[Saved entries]
▽

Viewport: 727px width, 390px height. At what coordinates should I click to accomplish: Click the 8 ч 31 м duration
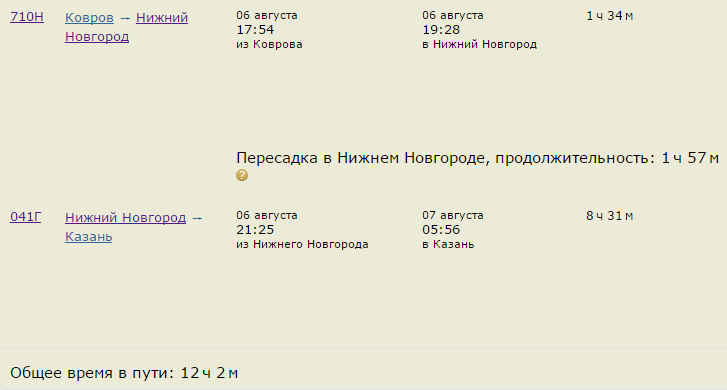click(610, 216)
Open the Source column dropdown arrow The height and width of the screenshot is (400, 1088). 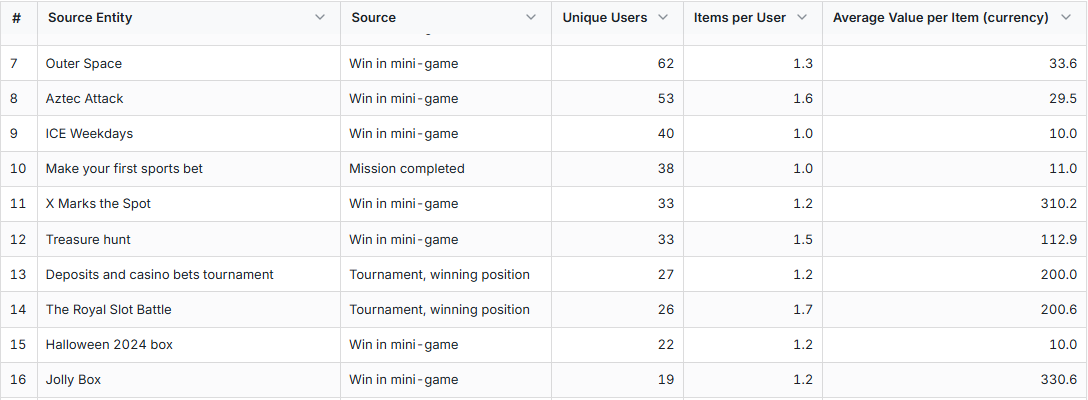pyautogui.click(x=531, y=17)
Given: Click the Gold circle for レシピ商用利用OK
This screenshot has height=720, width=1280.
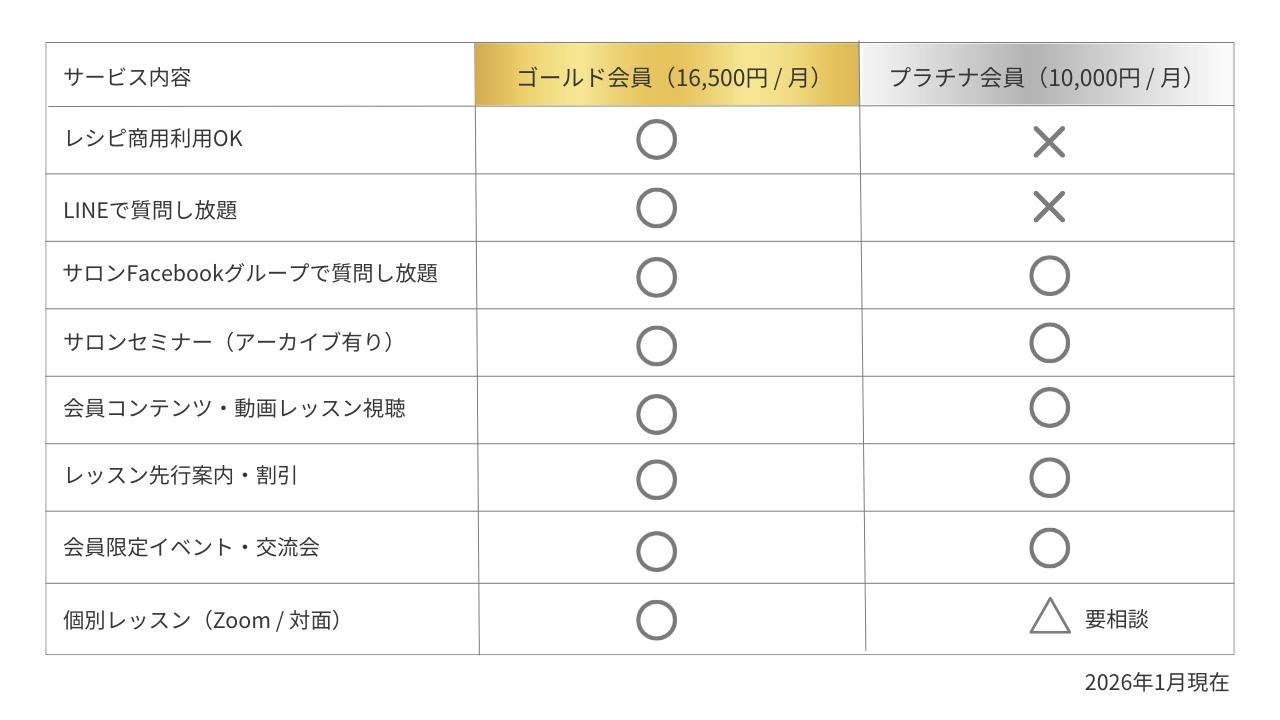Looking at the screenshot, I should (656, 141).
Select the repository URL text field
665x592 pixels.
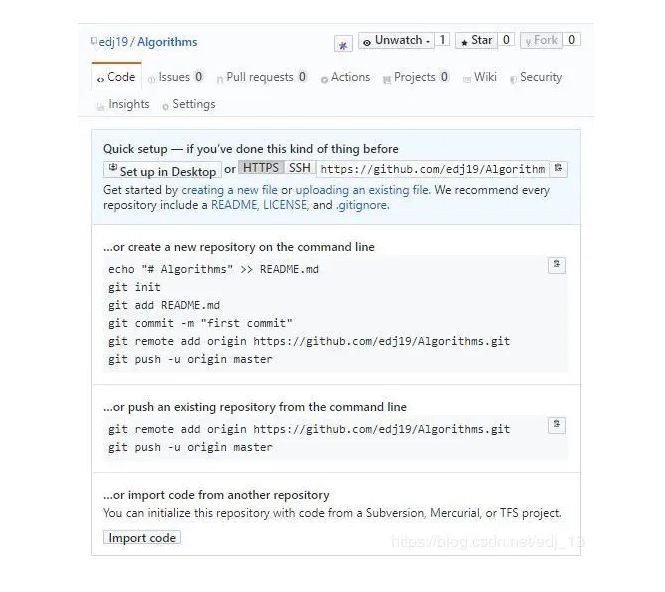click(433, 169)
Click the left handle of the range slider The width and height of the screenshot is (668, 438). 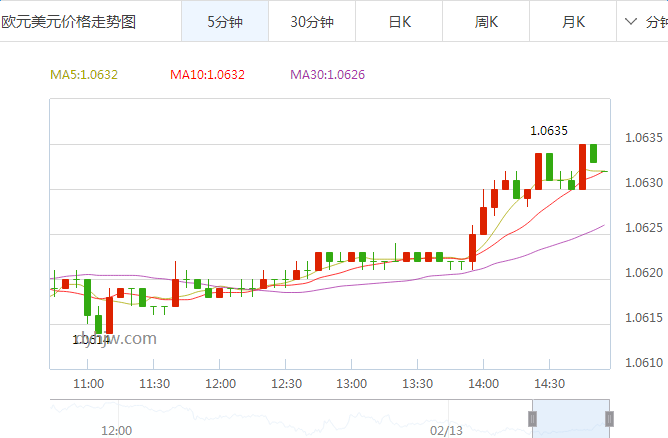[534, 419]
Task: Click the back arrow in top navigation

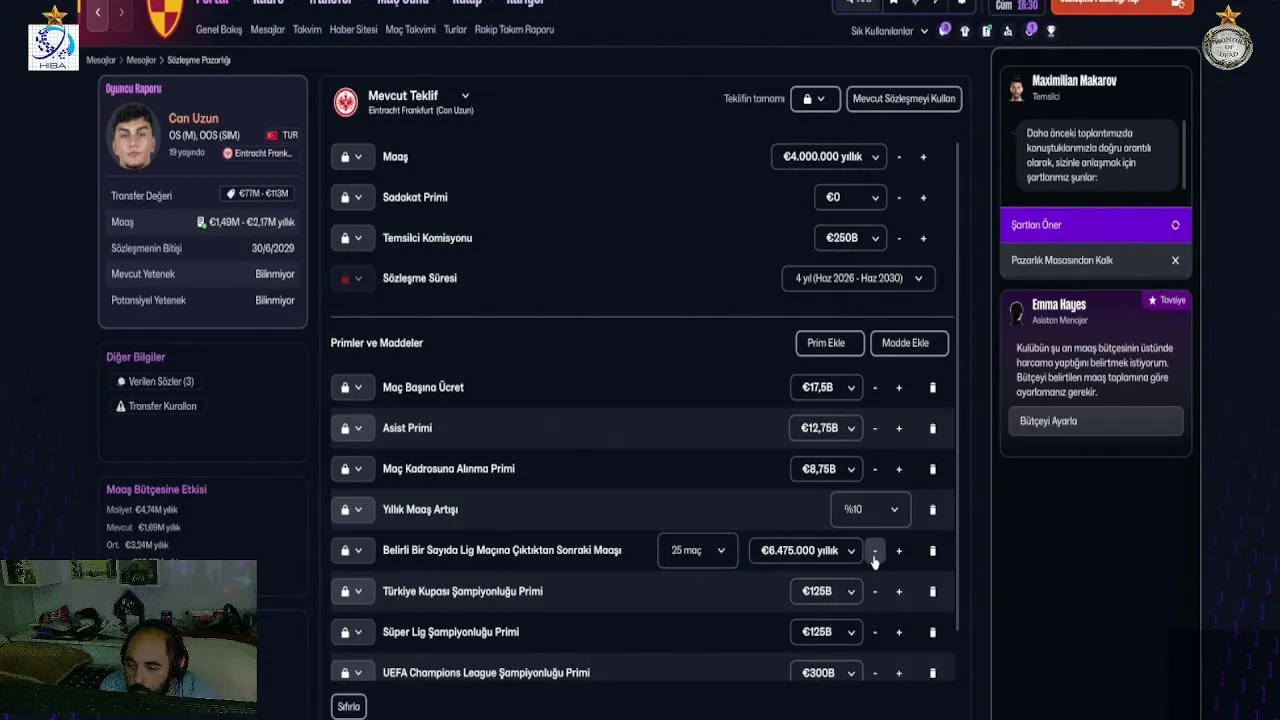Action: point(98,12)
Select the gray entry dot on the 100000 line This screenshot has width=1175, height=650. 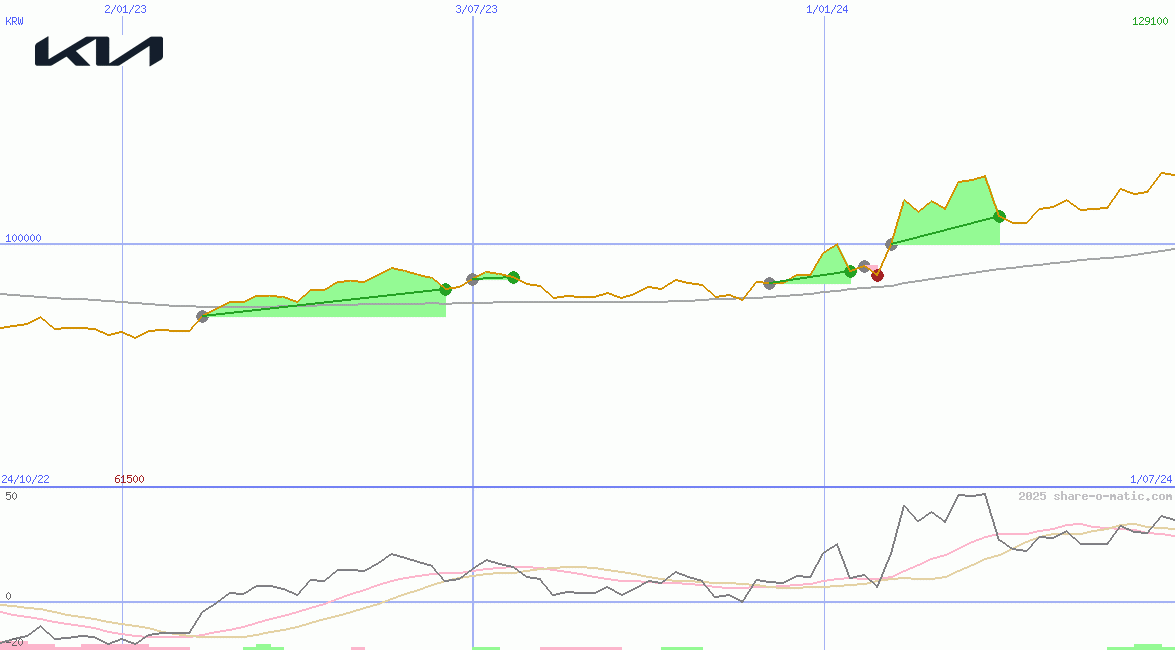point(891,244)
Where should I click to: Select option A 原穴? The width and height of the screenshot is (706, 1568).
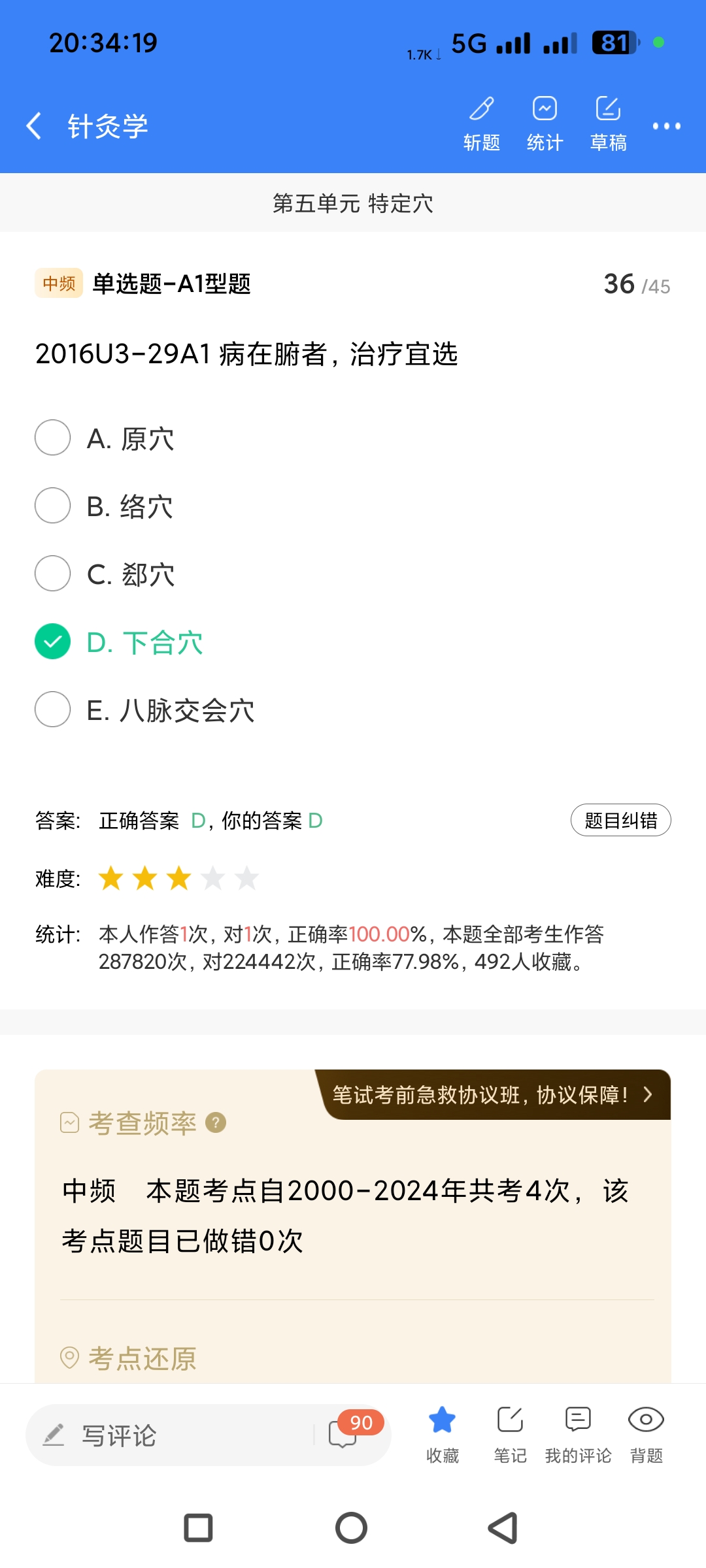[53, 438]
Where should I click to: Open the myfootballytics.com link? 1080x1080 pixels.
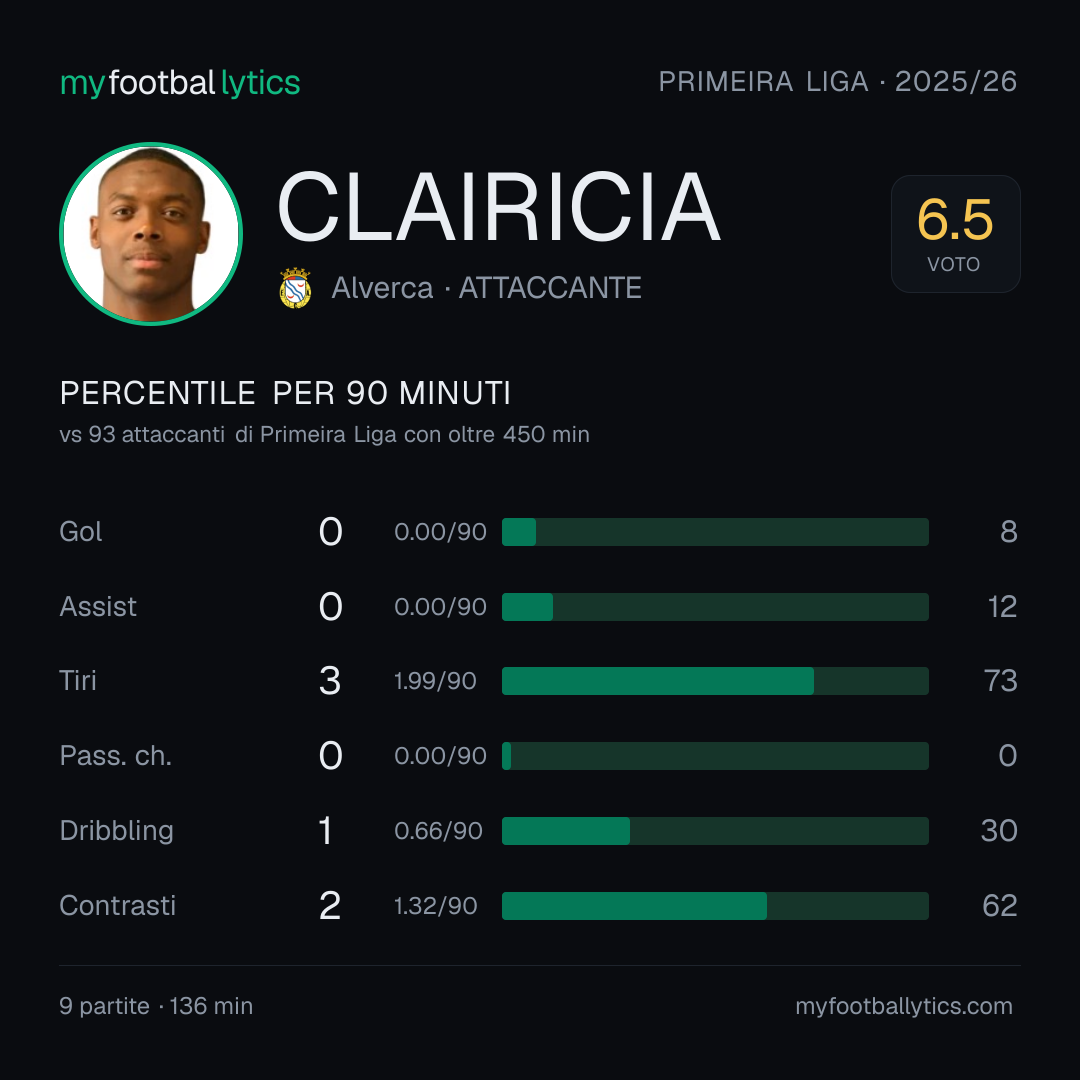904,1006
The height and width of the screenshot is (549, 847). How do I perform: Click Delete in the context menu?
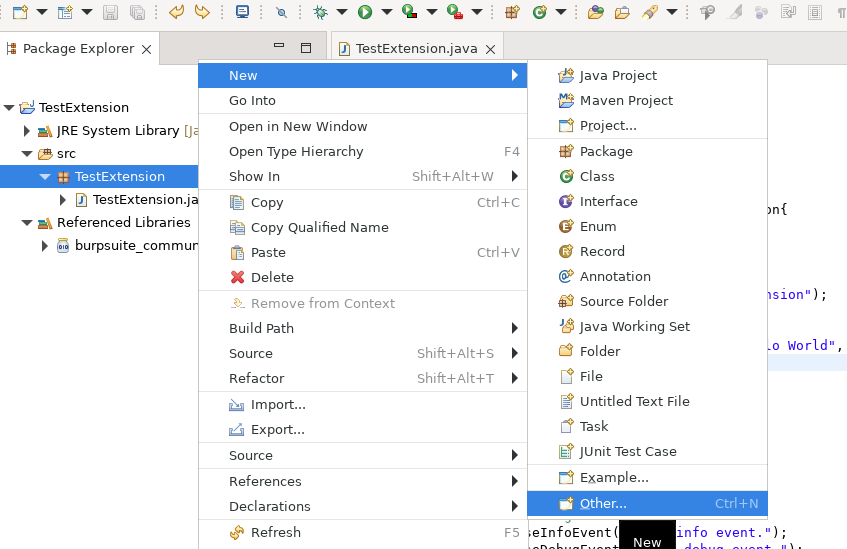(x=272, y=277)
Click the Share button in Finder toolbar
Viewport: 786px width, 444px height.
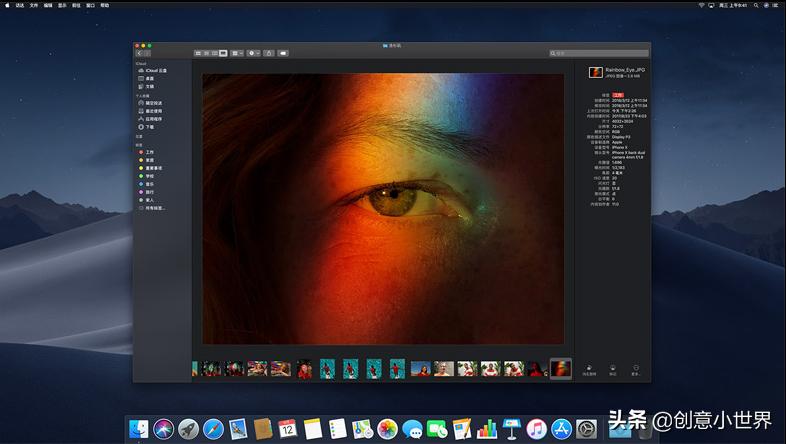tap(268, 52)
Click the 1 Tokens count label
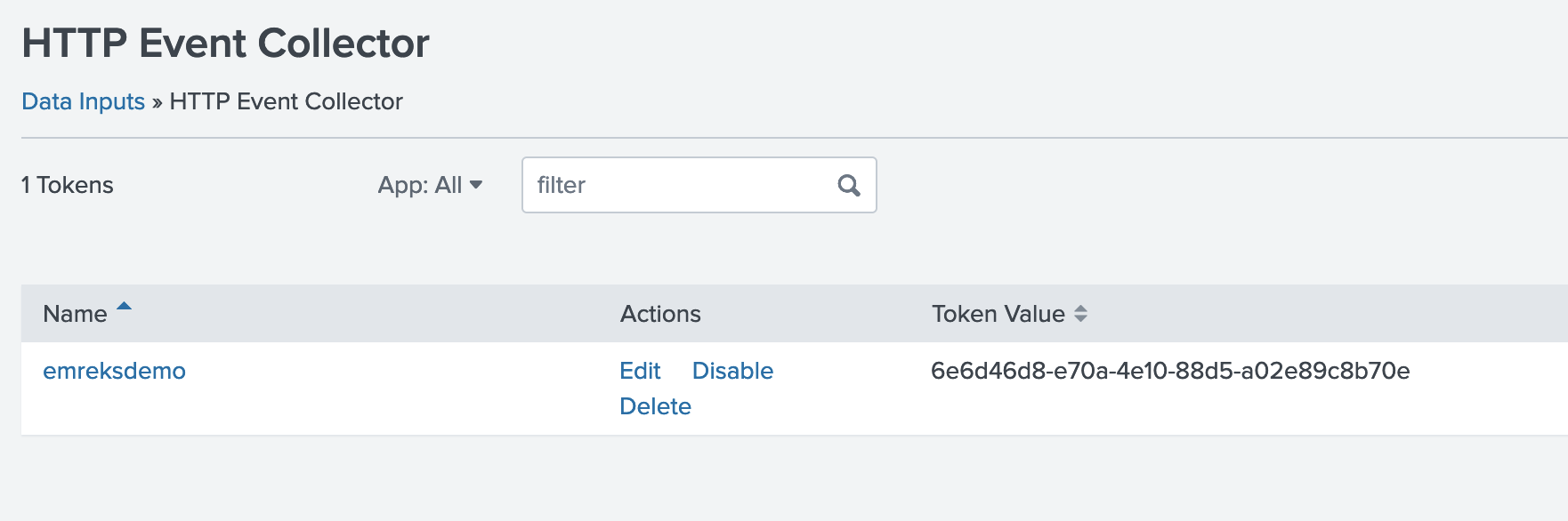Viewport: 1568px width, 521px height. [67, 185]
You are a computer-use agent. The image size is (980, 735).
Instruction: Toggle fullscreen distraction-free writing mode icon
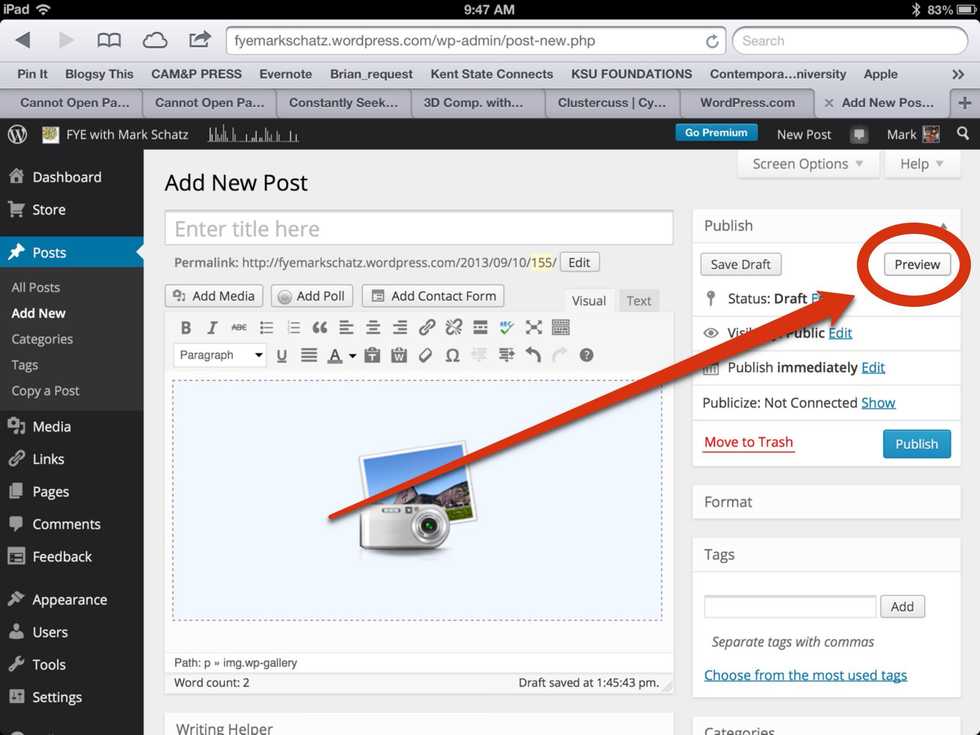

△

Leave every picture out and retype exactly the lines of the records above from the one holding "Click the Share button in Finder toolbar" through the last, both ends included and nothing besides.

Click the Share button in Finder toolbar
Viewport: 786px width, 444px height.
tap(268, 52)
Click the 1 Tokens count label
Viewport: 1568px width, 521px height. [67, 185]
You are a computer-use agent. The image size is (980, 735).
Instruction: Toggle fullscreen distraction-free writing mode icon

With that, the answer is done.